*** Materials provided Section Begins ***

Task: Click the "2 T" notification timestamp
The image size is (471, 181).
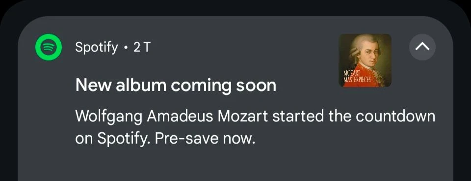Action: [141, 48]
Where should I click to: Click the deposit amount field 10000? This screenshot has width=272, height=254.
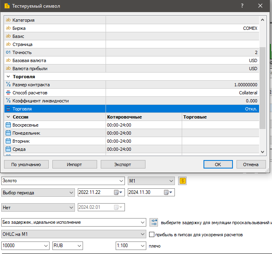22,246
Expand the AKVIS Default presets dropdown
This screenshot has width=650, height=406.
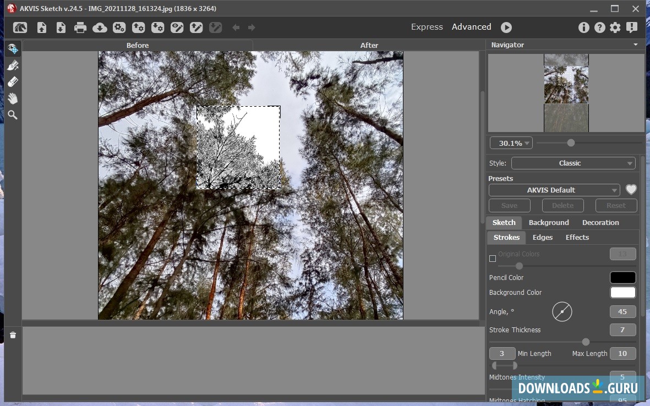[x=554, y=190]
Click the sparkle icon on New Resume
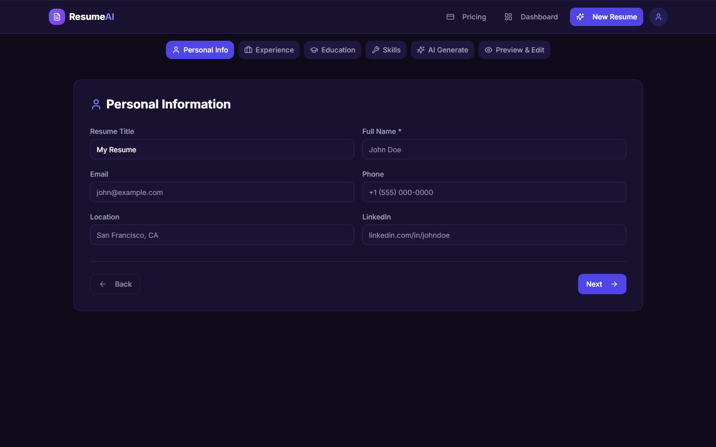The width and height of the screenshot is (716, 447). point(580,16)
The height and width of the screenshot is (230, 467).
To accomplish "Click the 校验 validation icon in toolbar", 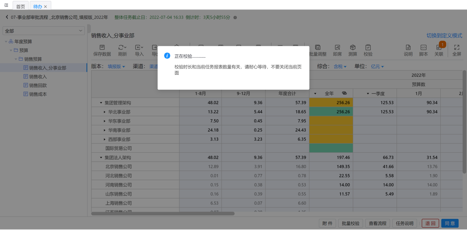I will (368, 48).
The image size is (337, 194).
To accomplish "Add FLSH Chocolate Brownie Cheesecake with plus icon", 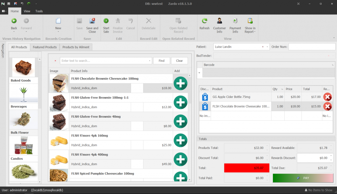I will [x=180, y=84].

*** Materials provided Section Ends ***

• _About this task_: The line containing "Expand the AKVIS Default presets dropdown" marks the end: transcribe every line from the start of the listing up to and including it, minus the pictures.

• _Result for this task_:
Task: Click the "2 T" notification timestamp
The image size is (471, 181).
Action: [141, 48]
Where should I click to: Click the deposit amount field 10000? This screenshot has width=272, height=254.
22,246
Expand the AKVIS Default presets dropdown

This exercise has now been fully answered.